[Task to carry out] In the records below, count the lines that have "empty" and answer with the number alone.

(Records from a dataset)

[Start of section]

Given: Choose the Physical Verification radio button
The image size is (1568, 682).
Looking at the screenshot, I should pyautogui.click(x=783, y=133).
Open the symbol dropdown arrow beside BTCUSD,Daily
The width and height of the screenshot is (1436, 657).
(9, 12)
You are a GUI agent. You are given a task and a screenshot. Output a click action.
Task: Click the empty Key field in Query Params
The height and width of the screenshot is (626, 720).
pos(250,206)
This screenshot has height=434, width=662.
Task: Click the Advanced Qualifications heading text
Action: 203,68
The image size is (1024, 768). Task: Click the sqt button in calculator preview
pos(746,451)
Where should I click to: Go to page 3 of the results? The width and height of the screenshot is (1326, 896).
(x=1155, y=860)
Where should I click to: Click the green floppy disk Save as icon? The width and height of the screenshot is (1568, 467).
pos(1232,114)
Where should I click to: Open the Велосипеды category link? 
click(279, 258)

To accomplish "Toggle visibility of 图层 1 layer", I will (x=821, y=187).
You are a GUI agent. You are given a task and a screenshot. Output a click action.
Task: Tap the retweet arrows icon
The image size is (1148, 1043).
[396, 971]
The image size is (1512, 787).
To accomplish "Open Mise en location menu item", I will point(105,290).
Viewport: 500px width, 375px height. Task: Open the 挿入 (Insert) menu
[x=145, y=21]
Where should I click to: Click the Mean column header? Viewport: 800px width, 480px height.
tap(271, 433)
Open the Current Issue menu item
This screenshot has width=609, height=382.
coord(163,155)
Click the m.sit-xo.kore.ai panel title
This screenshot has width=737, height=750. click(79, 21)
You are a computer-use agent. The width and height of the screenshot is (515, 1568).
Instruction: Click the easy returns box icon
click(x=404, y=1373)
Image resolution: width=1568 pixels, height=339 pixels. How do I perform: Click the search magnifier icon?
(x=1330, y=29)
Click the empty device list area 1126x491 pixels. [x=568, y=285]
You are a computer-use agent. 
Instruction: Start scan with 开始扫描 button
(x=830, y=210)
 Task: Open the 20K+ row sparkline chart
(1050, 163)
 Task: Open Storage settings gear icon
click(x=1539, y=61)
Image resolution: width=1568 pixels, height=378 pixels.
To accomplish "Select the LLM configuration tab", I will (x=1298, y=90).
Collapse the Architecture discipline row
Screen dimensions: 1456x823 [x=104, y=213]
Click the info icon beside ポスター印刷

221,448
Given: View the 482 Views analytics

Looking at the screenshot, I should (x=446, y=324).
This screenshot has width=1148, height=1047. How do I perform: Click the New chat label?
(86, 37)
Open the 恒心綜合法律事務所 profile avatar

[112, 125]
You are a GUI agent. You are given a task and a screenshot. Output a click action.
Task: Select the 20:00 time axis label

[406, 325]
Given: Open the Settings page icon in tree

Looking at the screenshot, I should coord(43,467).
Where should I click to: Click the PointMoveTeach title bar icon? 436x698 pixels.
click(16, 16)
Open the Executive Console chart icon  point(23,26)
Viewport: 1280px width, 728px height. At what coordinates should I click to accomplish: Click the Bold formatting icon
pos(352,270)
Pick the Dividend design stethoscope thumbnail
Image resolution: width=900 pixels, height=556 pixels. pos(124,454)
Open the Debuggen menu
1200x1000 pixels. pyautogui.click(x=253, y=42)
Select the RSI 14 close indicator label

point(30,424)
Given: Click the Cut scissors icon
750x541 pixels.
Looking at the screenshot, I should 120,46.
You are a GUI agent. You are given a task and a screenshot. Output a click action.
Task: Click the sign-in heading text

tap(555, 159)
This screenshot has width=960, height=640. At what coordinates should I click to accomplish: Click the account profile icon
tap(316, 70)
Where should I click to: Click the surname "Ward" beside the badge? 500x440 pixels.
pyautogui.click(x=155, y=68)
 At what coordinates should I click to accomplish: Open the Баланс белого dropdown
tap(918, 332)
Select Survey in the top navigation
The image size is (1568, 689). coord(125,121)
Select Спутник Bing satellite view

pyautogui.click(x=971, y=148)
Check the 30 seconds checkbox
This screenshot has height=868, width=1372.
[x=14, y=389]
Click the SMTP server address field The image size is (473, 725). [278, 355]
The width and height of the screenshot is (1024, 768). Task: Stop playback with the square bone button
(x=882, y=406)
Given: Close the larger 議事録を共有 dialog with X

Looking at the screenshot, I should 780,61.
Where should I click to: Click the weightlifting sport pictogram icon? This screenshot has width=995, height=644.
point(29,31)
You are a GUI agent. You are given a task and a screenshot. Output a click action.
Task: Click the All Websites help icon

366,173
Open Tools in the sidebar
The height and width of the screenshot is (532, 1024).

[End of section]

[Response to the exercise] 2